STEP 1: obtain key-value pairs for L and LT

groupByKey()

  • apply an operation to the value of every element of an RDD
  • return a new RDD that contains the results after removing the outermost container

map()

  • apply an operation to every element of an RDD
  • return a new RDD that contains the results

Caching

Spark also supports pulling data sets into a cluster-wide in-memory cache. This is very useful when data is accessed repeatedly, such as when querying a small “hot” dataset or when running an iterative algorithm like PageRank.

.cache()

In [ ]:
L =           # key-value pairs for L-matrix
LT =          # key-value pairs for transpose of L-matrix

STEP 2: start with h (hubbiness) vector of all 1's

If I have an RDD that has key-value pair and I want to get only the key part, what is the most efficient way of doing it?

Answer: yourRDD.keys()

map()

  • apply an operation to every element of an RDD
  • return a new RDD that contains the results
In [ ]:
h =           # initial hubbiness vector

STEP 3: compute vectors h (hubbiness) and a (authority) iteratively in mutual recursion

Repeat until convergence (or use fixed number of iterations):

  1. Compute a = LTh.
  2. Scale so the largest component is 1.
  3. Compute h = La.
  4. Scale again so the largest component is 1.

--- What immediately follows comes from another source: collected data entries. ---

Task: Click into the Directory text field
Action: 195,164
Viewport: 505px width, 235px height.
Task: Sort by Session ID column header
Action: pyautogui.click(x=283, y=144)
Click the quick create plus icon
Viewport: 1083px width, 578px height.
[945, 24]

If I have an RDD that has key-value pair and I want to get only the value part, what is the most efficient way of doing it?

Answer: youRDD.values()

join()

When called on datasets of type (K, V) and (K, W), returns a dataset of (K, (V, W)) pairs with all pairs of elements for each key.

flatMap()

  • apply an operation to the value of every element of an RDD
  • return a new RDD that contains the results after dropping the outermost container

reduceByKey()

  • combine elements of an RDD by key and then
  • apply a reduce operation to pairs of keys
  • until only a single key remains.
  • return the result in a new RDD

max()

  • returns the highest value in a RDD

mapValues()

  • apply an operation to the value of every element of an RDD
  • return a new RDD that contains the results
In [ ]:
for _ in range(NUM_ITERATIONS):
    a =           # compute a = LTh
    a_max =       # obtain maximum value in a
    a =           # scale a so the largest component is 1
    
    h =           # compute h = La
    h_max =       # obtain maximum value in h
    h =           # scale h so the largest component is 1

STEP 4: List the nodes with the highest/lowest hubbiness/authority score

Tips:

  • In order to sort by value, you may change keys and values and then sort the vectors by key.
  • You may again use caching with .cache().
In [ ]:
# TO-DO: implement four for loops and print out the results
In [ ]:
sc.stop()
In [ ]: